What to do – Your copy should hold exactly the lines from the beginning of the listing below through the line with "Image resolution: width=615", without any pictures.
Records supplied section start
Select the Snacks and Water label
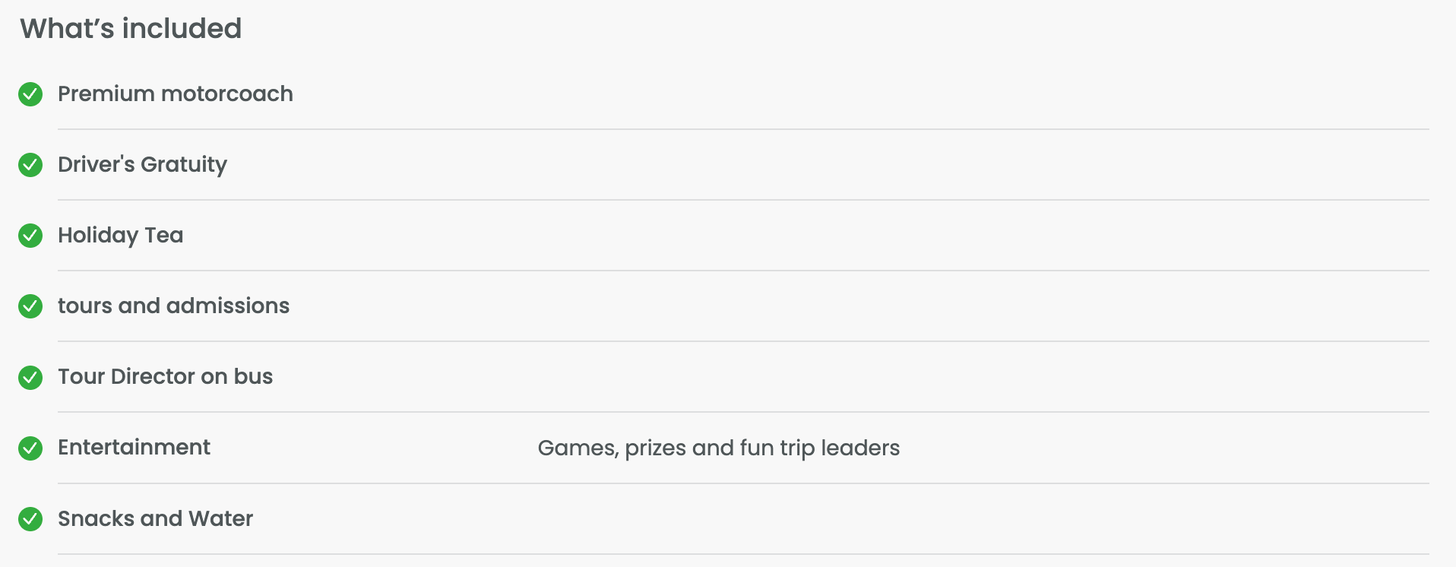1456x567 pixels. pos(156,518)
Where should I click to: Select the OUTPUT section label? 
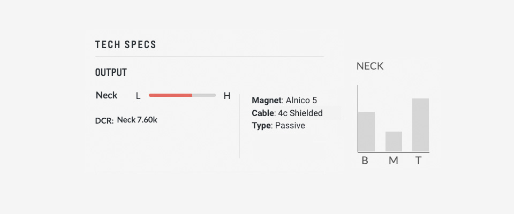coord(111,72)
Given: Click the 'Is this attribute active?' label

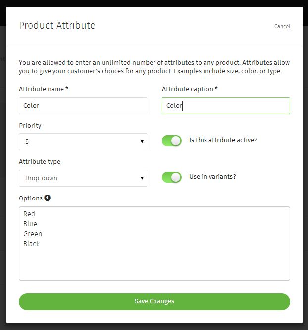Looking at the screenshot, I should coord(223,140).
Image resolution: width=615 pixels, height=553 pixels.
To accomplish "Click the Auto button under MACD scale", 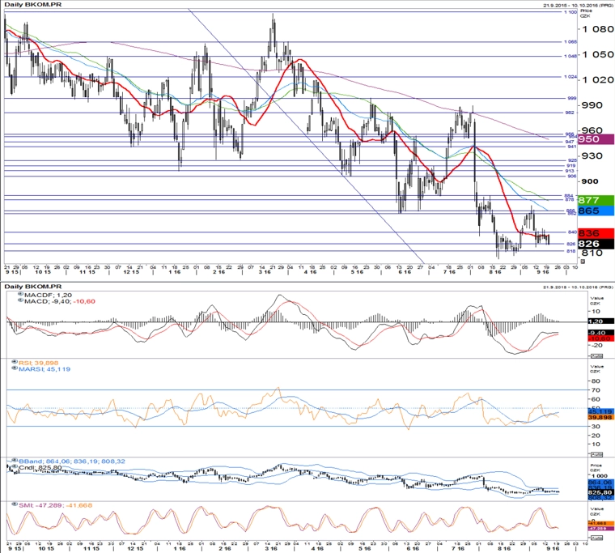I will pyautogui.click(x=596, y=356).
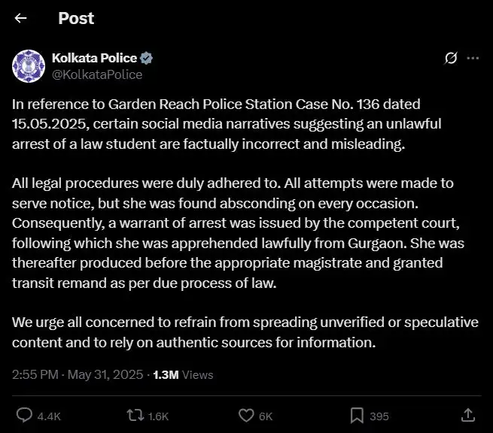This screenshot has width=493, height=433.
Task: Toggle the Bookmark icon
Action: point(357,415)
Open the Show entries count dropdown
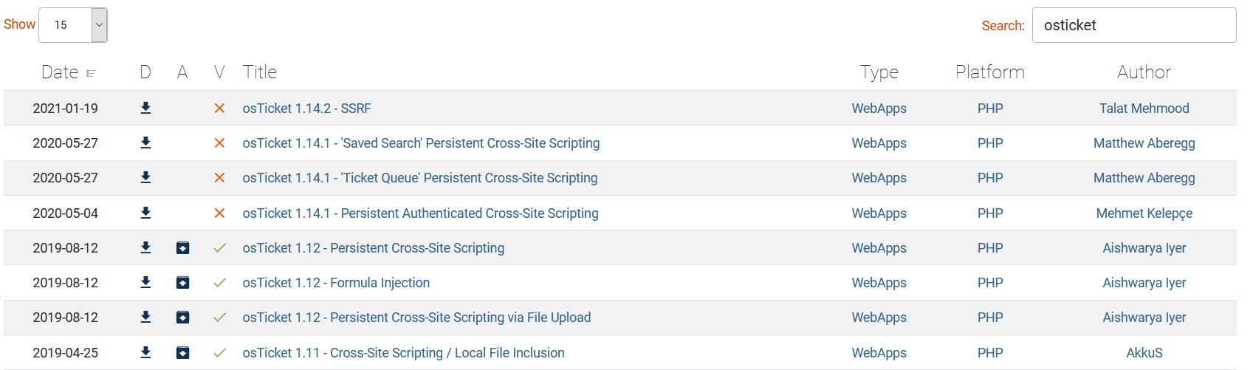The image size is (1253, 370). click(x=73, y=25)
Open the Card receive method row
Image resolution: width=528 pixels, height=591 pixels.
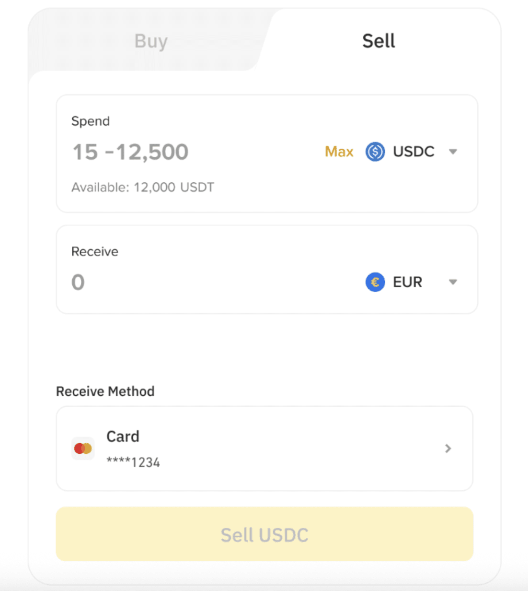[264, 449]
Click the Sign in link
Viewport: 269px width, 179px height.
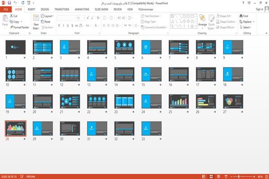(260, 9)
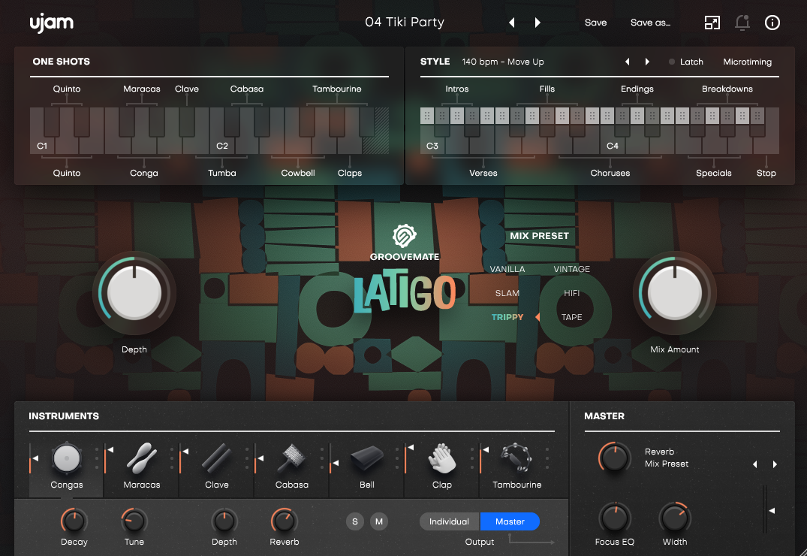807x556 pixels.
Task: Go to next preset after Tiki Party
Action: 537,23
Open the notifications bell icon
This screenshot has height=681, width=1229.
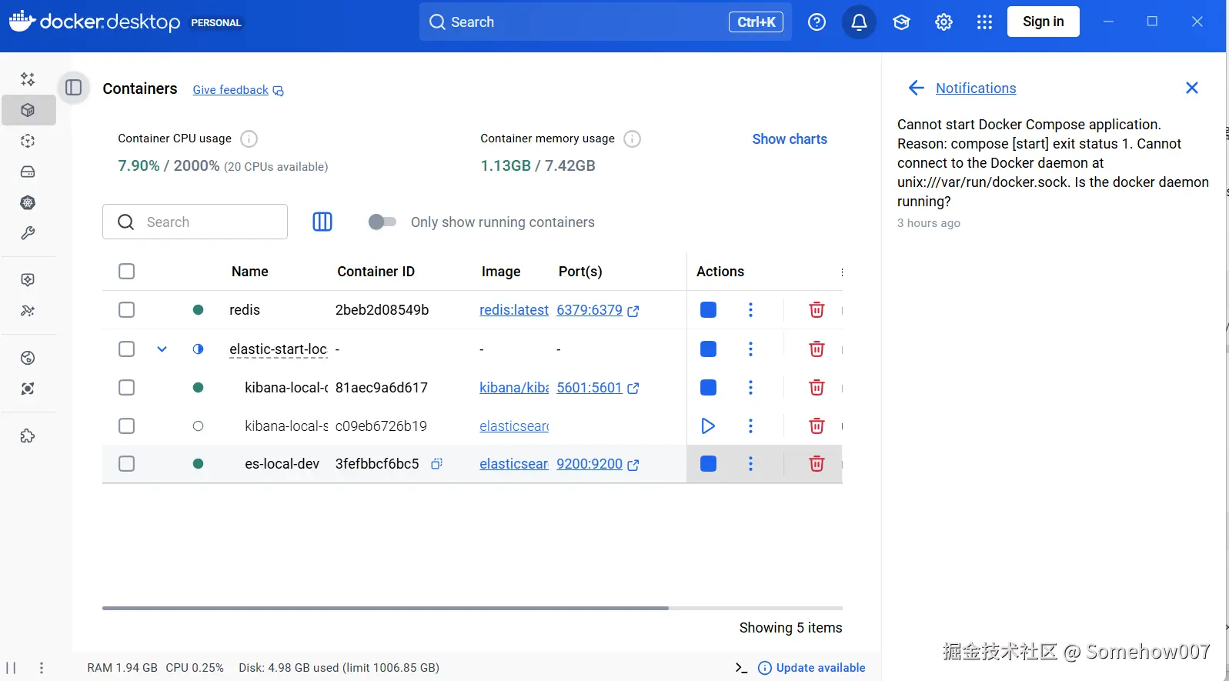pyautogui.click(x=859, y=22)
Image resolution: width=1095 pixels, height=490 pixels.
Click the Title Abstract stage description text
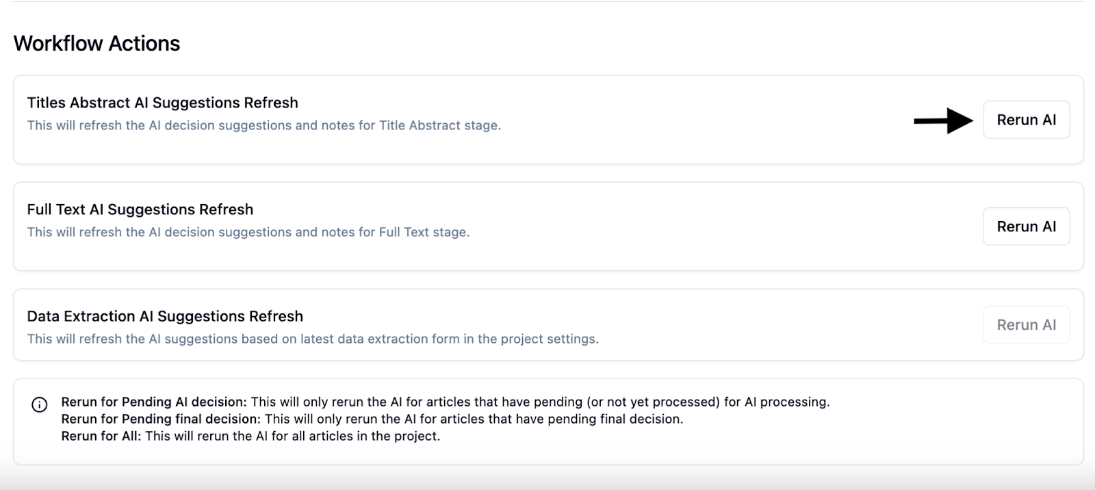coord(264,126)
Records supplied section end
Exercise solution –
Select the Snacks and Water label
1456x567 pixels. pos(156,518)
Where should I click to: Select the OUTPUT section label? 
coord(111,72)
Given: Click the 'Is this attribute active?' label

Looking at the screenshot, I should coord(223,140).
Image resolution: width=615 pixels, height=553 pixels.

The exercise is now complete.